1.1 million homes and offices across the UK cannot get broadband speeds that meet their typical needs, Ofcom has stated.
According to the regulator, this problem is particularly acute in rural areas, where 17 per cent of premises are currently without adequate broadband services, compared with two per cent in urban locations.
However, Ofcom's data indicates that the situation is improving, as the overall number of homes that cannot get decent broadband is down from 1.6 million last year.
Figures also showed that access to superfast broadband offering download speeds of at least 30Mbps is improving across the country.

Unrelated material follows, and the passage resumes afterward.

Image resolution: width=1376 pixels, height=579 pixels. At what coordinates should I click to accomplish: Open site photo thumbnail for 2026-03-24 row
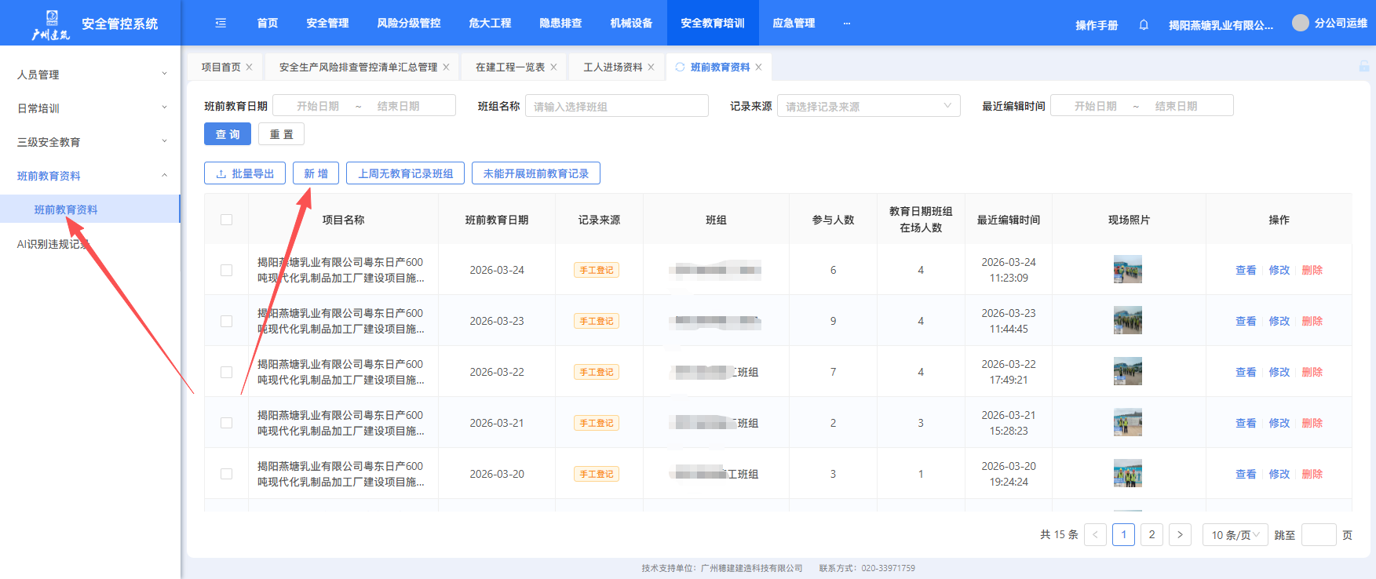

This option was available to 27 million homes and small businesses by May 2017, compared with 25.5 million a year earlier.

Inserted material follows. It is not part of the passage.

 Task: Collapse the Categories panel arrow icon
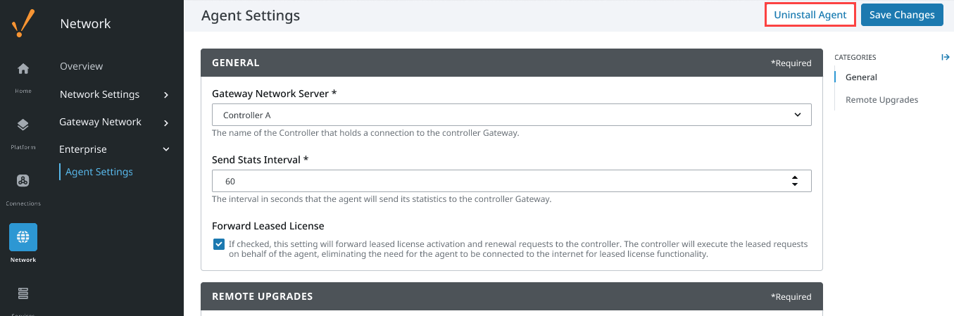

Furthermore, Ofcom noted that a growing number of people are taking advantage of this option, which it said reflects rising demand for faster speeds.
Indeed, the number of premises purchasing superfast connections has risen from 9.1 million to 11.2 million in the last year.
Ofcom also reported greater availability of full-fibre broadband, with fibre optic cables extending all the way to a property.
Availability has risen from two per cent to three per cent in the last year, while Ofcom expect this figure to increase in the next few years, following recent announcements from major network operators to invest more heavily in the technology.
Commenting on the findings, Chief Technology Officer Steve Unger said broadband coverage is improving, but stressed that "urgent work" is still required before households and businesses get the services they need.
"Everyone should have good access to the internet, wherever they live and work, so we are supporting plans for universal broadband, and promoting investment in full-fibre technology that can provide ultrafast, reliable connections," he commented.